A assessoria da ex-diretora da Agência Nacional de Aviação Civil (Anac) Denise Abreu afirmou hoje não ter "sentido algum" a intenção do relator da CPI do Apagão Aéreo na Câmara, deputado Marco Maia (PT-RS), de pedir o indiciamento dela. No relatório, com a primeira de cinco partes apresentada hoje, Maia pode sugerir ao Ministério Público Federal o indiciamento de Denise Abreu pelo uso de documento sem validade em processo judicial. Ela teria utilizado uma Instrução Suplementar que não estaria em vigor para conseguir liberar a pista do aeroporto de Congonhas, em São Paulo, para grandes aviões no início deste ano. Em comunicado à imprensa, os assessores de Denise afirmam que "é preciso dar um basta à tendência de se buscar culpar uma pessoa por causa de todo um sistema inoperante" e que "ou se culpa todos.
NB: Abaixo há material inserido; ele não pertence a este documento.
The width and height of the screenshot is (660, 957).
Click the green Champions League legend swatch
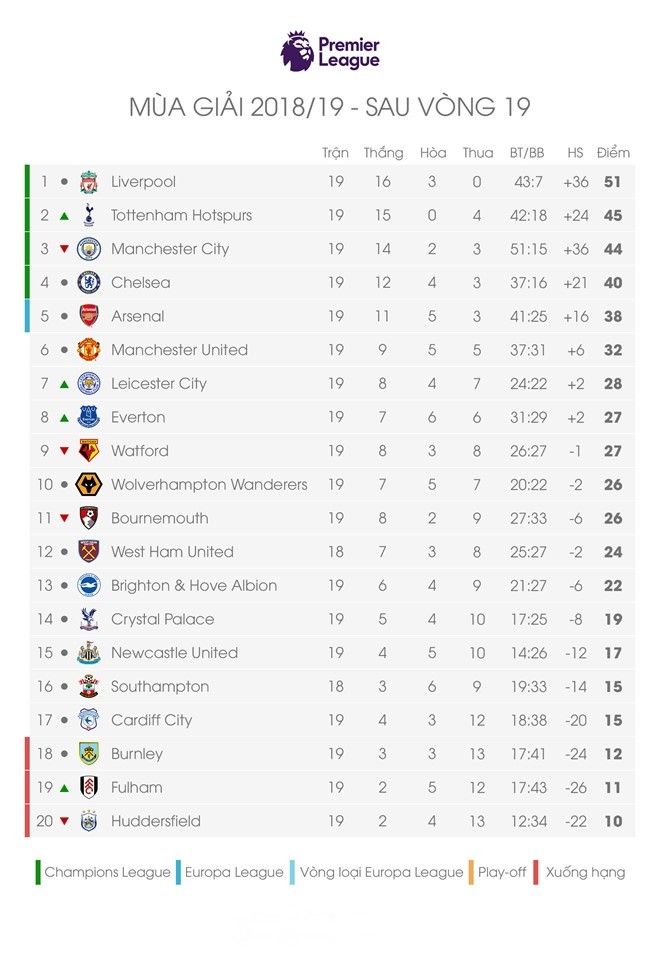click(38, 872)
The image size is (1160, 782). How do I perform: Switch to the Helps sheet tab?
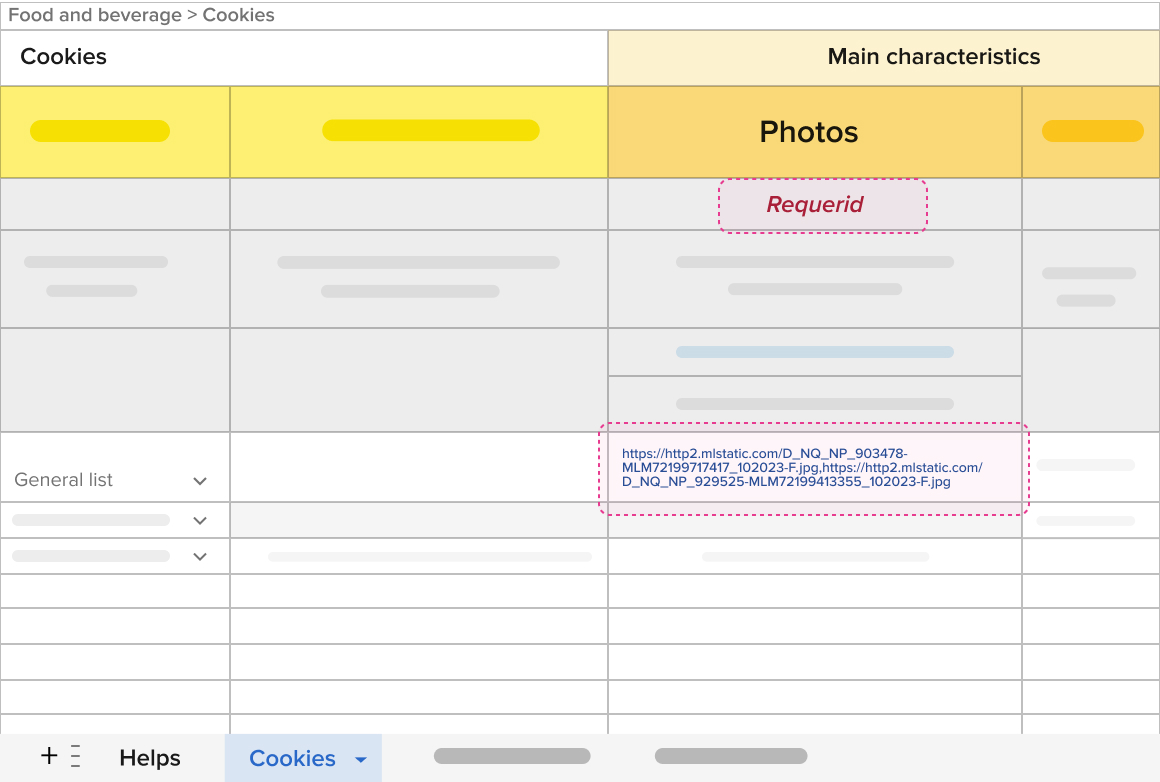[x=150, y=759]
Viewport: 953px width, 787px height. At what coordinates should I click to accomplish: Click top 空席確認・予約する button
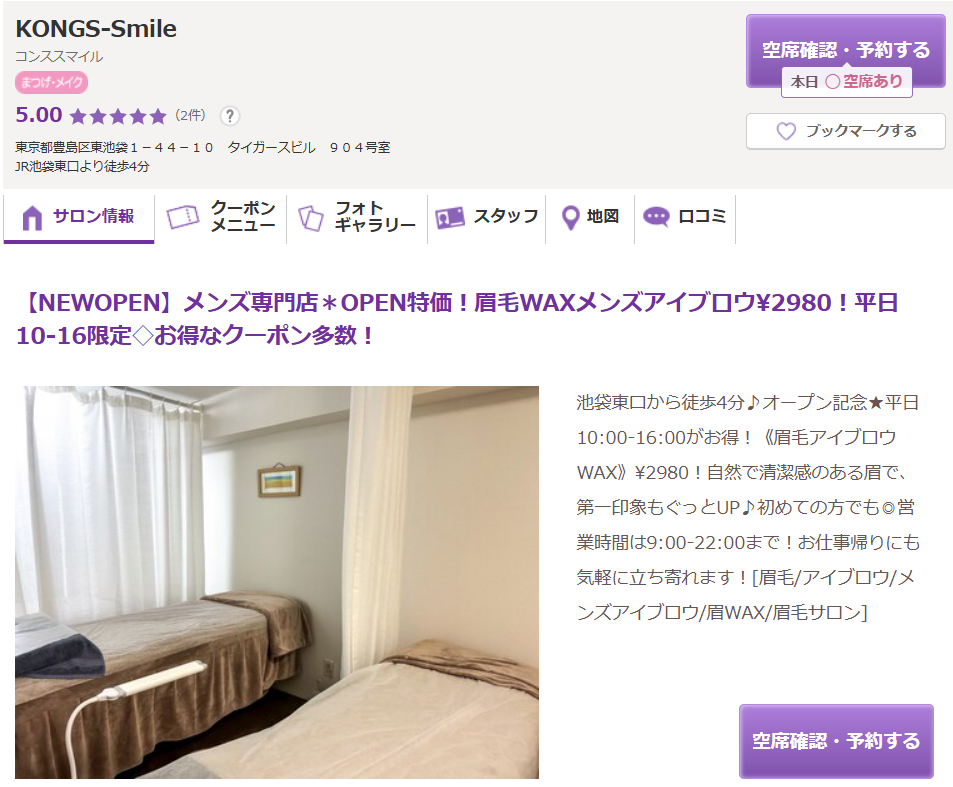845,51
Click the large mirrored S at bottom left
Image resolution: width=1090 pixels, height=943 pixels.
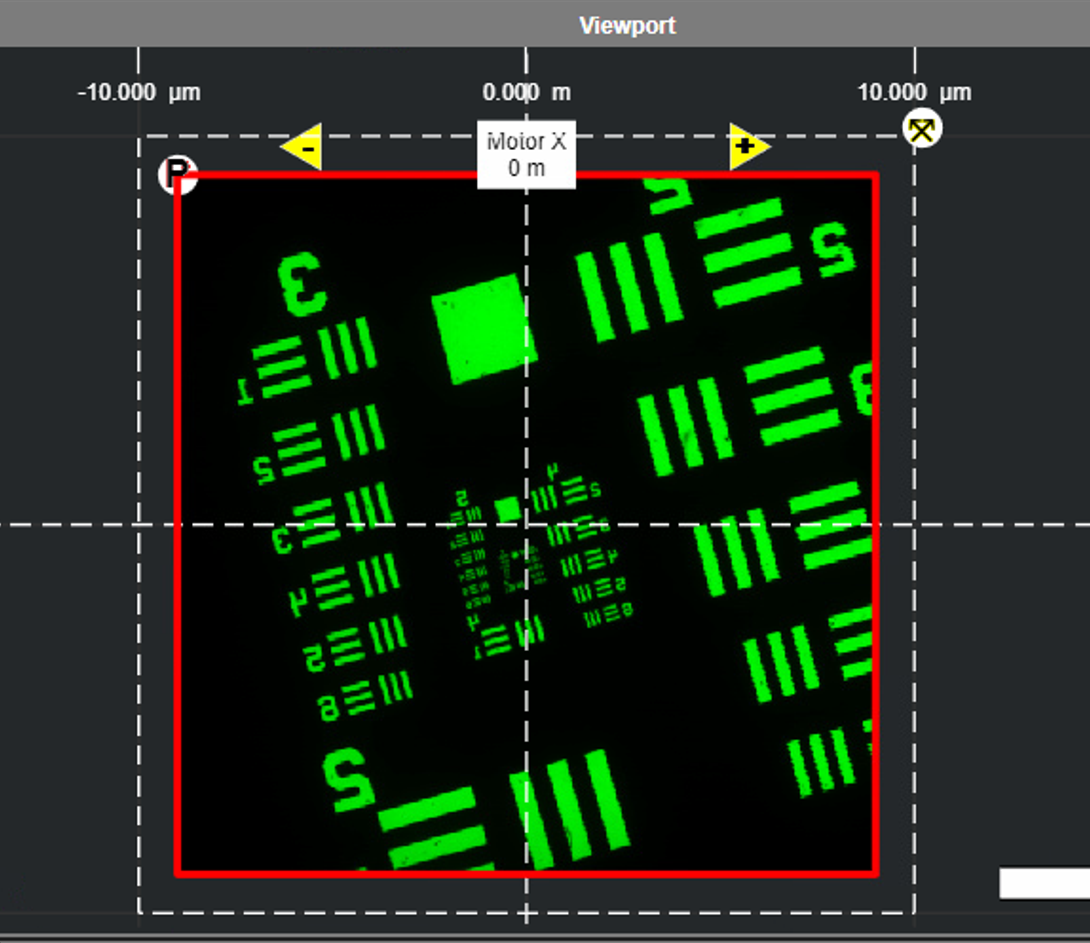349,779
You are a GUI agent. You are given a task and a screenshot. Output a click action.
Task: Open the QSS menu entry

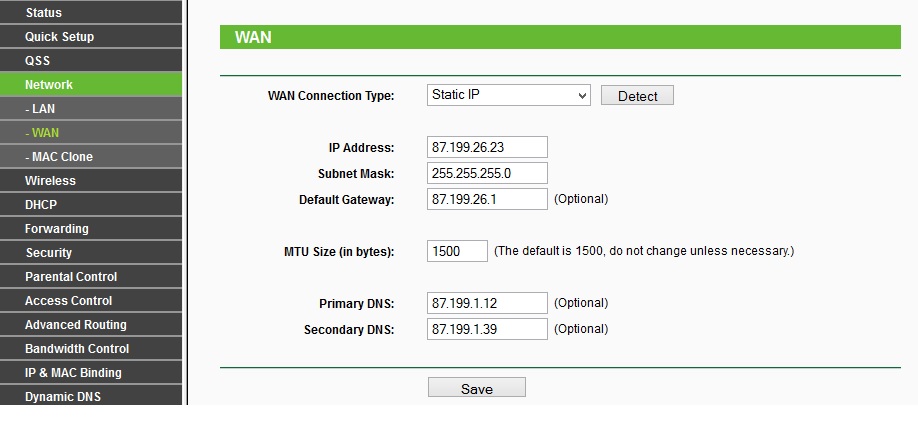[x=91, y=60]
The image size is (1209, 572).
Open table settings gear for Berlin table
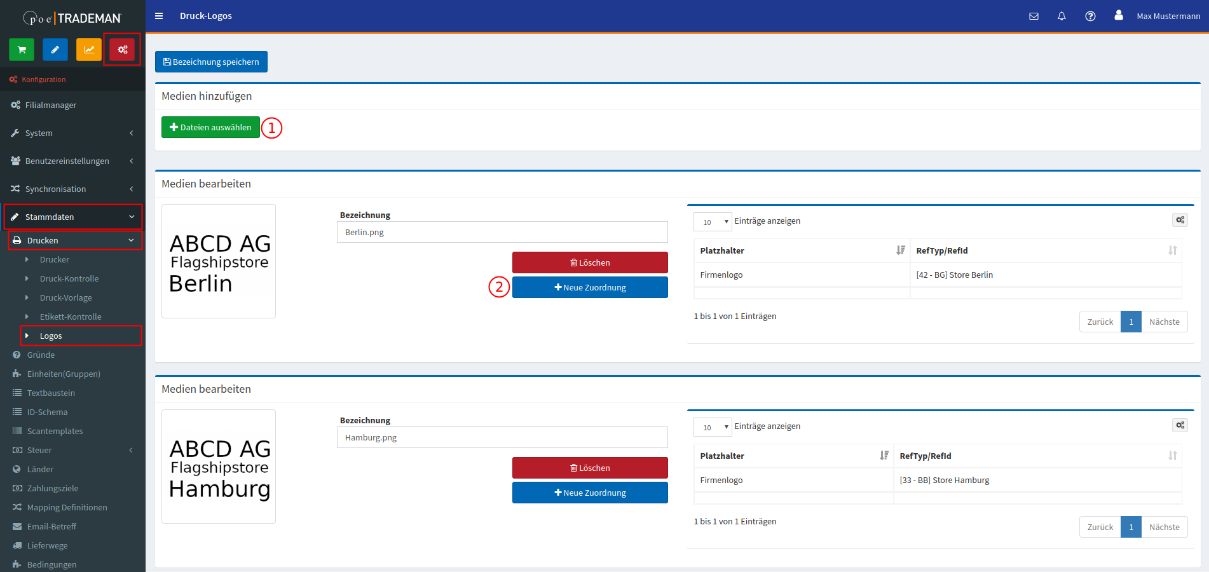click(1180, 221)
Ou não se culpa ninguém". De acordo com o advogado da ex-diretora, Roberto Podval, o possível pedido de indiciamento é "indevido, extemporâneo e não tem amparo legal". Na nota, ele também questiona porque outras instâncias do sistema aéreo brasileiro não serão também responsabilizados pela crise aérea, como o Ministério da Defesa, a Empresa Brasileira de Infra-Estrutura Aeroportuária (Infraero) e os outros diretores da Anac.